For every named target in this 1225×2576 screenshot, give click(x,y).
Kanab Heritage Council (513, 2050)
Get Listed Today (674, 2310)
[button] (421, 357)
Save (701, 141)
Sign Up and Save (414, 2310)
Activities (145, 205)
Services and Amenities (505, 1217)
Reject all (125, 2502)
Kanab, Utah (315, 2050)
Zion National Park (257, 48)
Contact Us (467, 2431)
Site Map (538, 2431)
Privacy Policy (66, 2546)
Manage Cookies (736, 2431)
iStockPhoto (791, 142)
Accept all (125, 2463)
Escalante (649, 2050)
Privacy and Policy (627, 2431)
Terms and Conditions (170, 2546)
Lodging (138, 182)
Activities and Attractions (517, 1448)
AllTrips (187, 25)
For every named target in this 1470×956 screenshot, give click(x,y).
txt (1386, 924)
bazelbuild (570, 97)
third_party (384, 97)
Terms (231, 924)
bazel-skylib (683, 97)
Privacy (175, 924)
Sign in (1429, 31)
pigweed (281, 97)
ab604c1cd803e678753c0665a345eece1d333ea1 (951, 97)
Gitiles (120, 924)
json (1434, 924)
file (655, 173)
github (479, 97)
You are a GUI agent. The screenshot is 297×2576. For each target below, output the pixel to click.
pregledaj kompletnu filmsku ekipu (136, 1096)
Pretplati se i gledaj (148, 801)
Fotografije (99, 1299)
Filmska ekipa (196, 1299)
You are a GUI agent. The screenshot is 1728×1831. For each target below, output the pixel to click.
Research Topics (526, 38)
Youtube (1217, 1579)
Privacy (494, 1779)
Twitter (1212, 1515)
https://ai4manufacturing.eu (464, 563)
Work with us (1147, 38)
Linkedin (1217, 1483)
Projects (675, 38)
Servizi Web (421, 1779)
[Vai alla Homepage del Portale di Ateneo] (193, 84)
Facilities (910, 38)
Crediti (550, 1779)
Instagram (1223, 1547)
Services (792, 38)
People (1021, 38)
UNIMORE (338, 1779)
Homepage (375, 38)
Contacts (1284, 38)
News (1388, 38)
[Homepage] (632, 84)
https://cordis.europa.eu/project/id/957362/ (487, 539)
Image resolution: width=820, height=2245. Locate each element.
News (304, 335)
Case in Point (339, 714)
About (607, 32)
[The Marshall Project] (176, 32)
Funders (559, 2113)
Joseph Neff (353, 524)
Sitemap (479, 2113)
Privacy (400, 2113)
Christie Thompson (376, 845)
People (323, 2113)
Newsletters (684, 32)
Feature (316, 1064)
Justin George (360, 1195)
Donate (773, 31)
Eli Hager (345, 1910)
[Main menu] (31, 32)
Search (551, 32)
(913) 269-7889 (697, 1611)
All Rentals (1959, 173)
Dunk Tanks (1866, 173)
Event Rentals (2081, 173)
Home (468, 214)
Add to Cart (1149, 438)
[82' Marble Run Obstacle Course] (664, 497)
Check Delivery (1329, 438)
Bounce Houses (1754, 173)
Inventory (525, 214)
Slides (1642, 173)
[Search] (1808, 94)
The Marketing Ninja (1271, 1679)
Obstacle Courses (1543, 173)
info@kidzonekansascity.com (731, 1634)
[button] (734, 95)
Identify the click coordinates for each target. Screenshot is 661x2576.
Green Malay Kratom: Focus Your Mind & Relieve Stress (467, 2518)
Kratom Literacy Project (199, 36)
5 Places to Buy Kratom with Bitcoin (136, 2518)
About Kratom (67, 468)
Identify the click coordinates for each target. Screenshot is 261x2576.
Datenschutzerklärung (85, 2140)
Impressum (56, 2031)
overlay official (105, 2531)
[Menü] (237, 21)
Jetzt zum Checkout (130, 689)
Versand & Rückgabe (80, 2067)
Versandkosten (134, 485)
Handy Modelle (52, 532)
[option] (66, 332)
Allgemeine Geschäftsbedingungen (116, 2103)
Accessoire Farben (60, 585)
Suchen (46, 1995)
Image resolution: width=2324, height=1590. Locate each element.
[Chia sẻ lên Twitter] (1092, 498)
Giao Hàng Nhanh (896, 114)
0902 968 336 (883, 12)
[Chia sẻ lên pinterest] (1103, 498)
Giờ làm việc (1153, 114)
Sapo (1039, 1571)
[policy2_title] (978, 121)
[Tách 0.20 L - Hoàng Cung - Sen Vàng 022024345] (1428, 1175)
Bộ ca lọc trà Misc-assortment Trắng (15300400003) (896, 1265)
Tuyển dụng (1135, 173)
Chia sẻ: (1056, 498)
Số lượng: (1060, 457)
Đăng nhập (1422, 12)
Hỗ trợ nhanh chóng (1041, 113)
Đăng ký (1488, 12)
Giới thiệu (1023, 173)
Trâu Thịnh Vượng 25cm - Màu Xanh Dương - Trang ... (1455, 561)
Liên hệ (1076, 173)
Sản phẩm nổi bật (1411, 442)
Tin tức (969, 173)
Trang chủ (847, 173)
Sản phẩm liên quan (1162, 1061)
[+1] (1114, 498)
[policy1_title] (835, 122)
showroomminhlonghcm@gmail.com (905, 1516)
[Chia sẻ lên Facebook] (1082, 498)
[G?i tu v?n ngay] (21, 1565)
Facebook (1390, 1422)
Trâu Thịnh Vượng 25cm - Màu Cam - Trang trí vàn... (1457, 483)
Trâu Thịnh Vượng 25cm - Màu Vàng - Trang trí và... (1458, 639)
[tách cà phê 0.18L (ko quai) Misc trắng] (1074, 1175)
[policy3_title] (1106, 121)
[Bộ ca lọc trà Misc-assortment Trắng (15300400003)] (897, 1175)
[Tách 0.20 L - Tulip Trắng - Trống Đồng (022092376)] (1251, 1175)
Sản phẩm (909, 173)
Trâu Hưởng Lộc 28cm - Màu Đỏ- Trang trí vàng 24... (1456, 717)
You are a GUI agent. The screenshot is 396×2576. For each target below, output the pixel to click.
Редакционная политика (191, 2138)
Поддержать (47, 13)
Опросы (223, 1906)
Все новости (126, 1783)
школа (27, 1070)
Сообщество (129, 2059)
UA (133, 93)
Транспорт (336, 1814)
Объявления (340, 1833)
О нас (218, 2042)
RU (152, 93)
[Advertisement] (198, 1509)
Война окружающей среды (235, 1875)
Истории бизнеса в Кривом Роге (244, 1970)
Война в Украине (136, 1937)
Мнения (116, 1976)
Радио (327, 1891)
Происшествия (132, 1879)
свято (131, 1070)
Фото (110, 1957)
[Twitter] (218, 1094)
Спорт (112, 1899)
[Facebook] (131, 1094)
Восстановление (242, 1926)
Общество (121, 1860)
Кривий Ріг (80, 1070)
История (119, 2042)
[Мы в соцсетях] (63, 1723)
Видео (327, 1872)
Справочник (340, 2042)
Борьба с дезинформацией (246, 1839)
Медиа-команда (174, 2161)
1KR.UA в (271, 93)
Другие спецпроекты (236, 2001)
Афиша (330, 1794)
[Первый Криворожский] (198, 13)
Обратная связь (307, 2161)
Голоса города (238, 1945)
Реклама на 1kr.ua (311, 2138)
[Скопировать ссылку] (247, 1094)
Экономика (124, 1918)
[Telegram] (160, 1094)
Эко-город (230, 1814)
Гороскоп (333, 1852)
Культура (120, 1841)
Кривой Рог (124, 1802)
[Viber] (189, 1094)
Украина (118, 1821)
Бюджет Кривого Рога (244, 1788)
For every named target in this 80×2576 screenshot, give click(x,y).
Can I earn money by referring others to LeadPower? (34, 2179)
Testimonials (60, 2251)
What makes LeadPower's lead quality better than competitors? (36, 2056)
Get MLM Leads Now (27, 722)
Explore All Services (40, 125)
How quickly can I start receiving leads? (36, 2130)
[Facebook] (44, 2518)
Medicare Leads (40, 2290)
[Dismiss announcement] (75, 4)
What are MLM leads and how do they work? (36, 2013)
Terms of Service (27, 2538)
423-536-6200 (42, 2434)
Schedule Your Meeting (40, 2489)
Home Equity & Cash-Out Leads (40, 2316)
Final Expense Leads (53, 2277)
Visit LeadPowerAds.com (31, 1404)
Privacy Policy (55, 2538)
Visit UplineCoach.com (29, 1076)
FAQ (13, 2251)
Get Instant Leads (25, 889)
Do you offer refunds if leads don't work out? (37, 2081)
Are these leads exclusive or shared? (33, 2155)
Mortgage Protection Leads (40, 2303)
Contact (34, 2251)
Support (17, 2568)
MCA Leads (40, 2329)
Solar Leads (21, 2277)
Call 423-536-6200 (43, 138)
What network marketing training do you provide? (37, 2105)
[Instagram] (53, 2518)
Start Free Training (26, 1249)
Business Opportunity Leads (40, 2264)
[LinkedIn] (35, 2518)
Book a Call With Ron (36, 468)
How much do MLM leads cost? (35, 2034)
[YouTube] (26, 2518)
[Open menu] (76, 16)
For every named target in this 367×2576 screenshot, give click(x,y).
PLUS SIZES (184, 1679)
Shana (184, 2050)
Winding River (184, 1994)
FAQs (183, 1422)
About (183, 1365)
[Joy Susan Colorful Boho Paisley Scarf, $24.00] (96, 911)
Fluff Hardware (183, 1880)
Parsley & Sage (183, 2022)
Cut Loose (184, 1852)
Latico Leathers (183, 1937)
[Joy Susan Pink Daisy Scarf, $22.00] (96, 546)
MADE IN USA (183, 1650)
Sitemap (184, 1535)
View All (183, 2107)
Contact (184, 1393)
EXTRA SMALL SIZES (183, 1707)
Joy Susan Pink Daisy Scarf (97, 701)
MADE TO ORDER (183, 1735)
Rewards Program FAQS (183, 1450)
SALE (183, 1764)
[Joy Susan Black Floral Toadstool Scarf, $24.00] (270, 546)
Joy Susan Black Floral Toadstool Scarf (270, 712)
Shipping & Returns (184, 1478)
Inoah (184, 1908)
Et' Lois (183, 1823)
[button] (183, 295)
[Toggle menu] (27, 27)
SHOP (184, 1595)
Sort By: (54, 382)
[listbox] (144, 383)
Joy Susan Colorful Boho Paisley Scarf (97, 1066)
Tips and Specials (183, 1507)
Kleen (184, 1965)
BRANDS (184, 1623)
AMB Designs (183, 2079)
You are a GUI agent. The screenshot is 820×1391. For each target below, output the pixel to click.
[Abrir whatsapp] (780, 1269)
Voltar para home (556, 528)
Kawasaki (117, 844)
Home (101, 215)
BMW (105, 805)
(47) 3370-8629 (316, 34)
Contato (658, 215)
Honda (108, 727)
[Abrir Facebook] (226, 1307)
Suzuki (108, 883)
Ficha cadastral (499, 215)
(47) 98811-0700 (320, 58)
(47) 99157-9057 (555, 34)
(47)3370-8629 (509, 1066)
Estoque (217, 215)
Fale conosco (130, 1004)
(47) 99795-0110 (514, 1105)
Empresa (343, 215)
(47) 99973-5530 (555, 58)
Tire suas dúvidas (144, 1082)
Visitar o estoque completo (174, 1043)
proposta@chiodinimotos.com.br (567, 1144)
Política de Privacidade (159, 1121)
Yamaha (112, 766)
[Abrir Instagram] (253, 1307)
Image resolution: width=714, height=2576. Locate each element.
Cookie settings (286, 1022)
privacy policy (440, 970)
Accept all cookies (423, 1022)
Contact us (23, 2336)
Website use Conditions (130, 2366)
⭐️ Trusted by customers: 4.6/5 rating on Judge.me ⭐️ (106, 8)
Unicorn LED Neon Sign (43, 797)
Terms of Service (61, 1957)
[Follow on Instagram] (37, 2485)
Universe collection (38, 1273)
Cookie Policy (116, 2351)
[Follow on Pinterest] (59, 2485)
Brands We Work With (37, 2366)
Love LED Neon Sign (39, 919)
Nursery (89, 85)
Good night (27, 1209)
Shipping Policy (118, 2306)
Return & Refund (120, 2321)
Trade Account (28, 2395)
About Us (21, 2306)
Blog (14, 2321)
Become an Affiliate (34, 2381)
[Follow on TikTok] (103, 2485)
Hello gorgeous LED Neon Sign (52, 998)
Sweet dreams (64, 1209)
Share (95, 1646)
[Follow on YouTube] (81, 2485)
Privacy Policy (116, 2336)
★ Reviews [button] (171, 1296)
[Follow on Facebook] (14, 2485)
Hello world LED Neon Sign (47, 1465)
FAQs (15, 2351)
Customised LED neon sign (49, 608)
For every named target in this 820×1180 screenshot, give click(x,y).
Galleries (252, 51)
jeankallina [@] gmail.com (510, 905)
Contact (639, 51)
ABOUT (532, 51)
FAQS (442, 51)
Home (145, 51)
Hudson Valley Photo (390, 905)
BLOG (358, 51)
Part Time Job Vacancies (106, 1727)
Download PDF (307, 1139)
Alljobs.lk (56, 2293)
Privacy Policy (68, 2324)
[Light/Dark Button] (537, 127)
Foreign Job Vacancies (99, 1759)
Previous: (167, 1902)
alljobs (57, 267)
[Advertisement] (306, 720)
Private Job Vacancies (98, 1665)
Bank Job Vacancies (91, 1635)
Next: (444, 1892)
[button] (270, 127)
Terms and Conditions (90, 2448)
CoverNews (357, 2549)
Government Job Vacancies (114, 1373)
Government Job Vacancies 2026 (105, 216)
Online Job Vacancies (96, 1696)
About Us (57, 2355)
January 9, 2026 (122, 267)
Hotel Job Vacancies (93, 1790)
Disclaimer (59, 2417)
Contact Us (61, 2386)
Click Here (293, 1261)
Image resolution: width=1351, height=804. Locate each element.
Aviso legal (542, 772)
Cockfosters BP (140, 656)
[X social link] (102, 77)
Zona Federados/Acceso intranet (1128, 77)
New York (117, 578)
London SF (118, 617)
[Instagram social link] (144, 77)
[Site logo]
■ ■ ■ ■ ■ ■ ■
» What to do:
Retype, exactly and with nothing added, the lines of the material above from the first through the one that contains "Activities and Attractions (517, 1448)".

» Exercise result:
For every named target in this 1225×2576 screenshot, give click(x,y).
Kanab Heritage Council (513, 2050)
Get Listed Today (674, 2310)
[button] (421, 357)
Save (701, 141)
Sign Up and Save (414, 2310)
Activities (145, 205)
Services and Amenities (505, 1217)
Reject all (125, 2502)
Kanab, Utah (315, 2050)
Zion National Park (257, 48)
Contact Us (467, 2431)
Site Map (538, 2431)
Privacy Policy (66, 2546)
Manage Cookies (736, 2431)
iStockPhoto (791, 142)
Accept all (125, 2463)
Escalante (649, 2050)
Privacy and Policy (627, 2431)
Terms and Conditions (170, 2546)
Lodging (138, 182)
Activities and Attractions (517, 1448)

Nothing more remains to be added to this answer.